### Exercise
Would you repeat exactly the part of the listing below that runs from the line containing "This screenshot has height=370, width=744." down to the line containing "Where should I", inclusive, and nothing else?
Material provided START
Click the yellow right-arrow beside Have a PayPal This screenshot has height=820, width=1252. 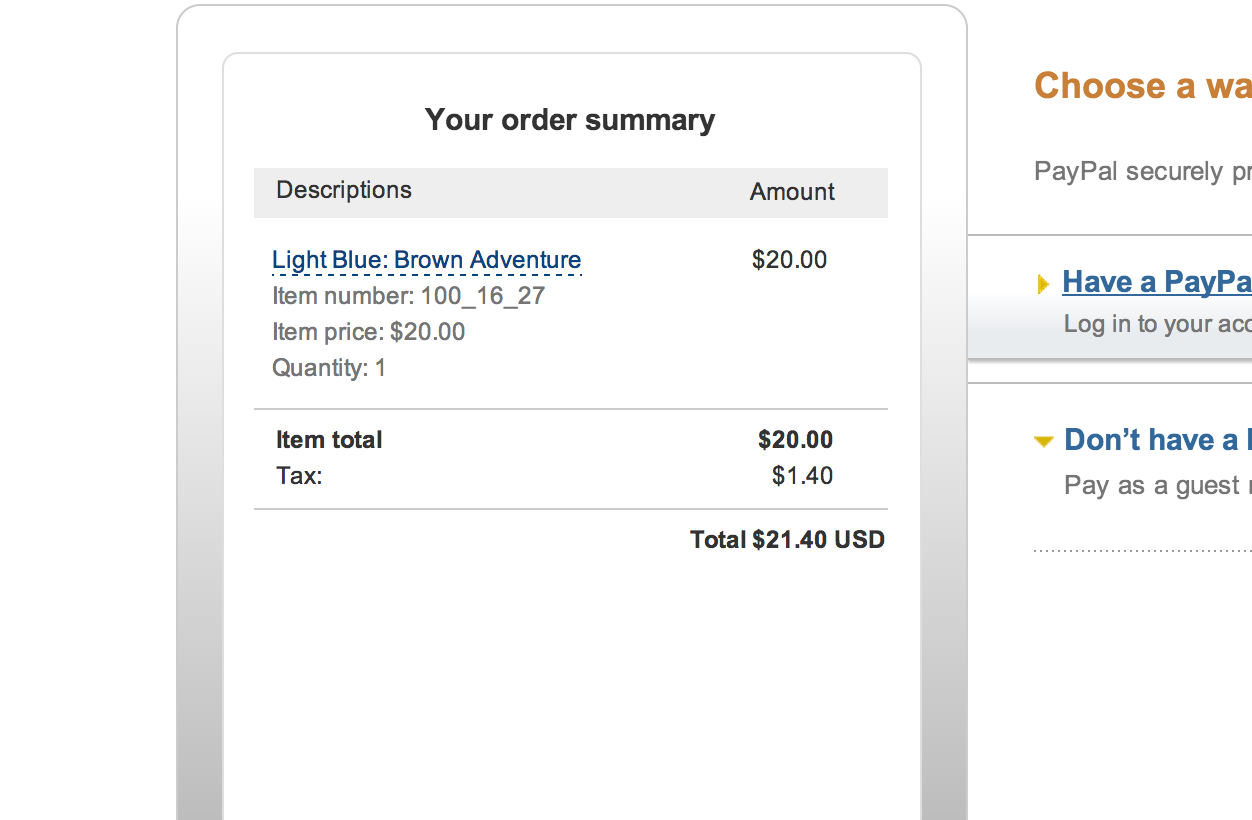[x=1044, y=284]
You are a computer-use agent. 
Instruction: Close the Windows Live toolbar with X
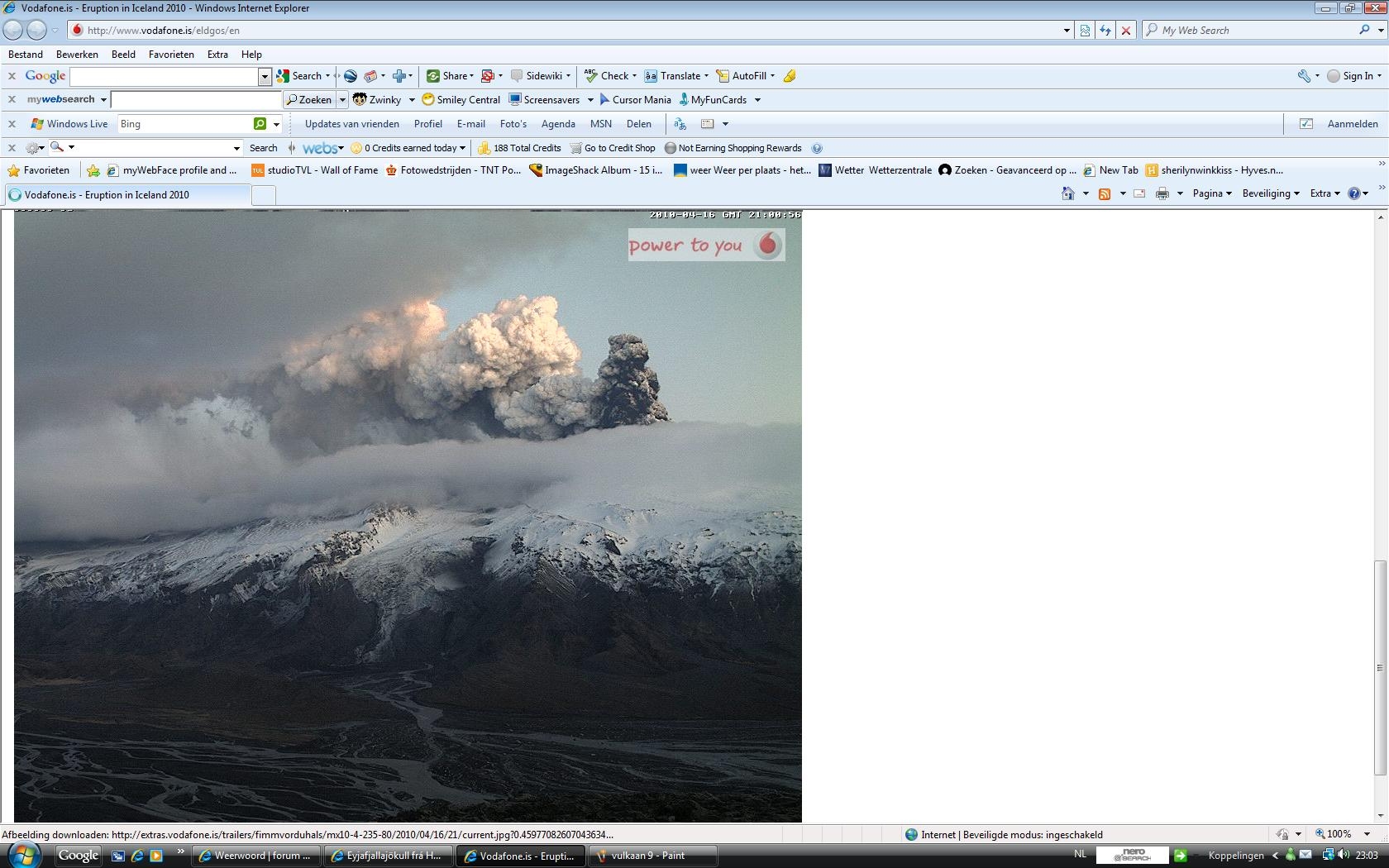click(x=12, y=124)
Material provided END
Material provided START
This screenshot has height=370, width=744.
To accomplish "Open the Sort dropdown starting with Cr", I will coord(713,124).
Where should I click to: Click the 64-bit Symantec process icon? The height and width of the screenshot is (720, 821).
Material provided END
### Answer box
This screenshot has height=370, width=744.
To accomplish "Open the Sort dropdown starting with Cr", I will coord(713,124).
Where should I click to: Click the 64-bit Symantec process icon? The height and width of the screenshot is (720, 821).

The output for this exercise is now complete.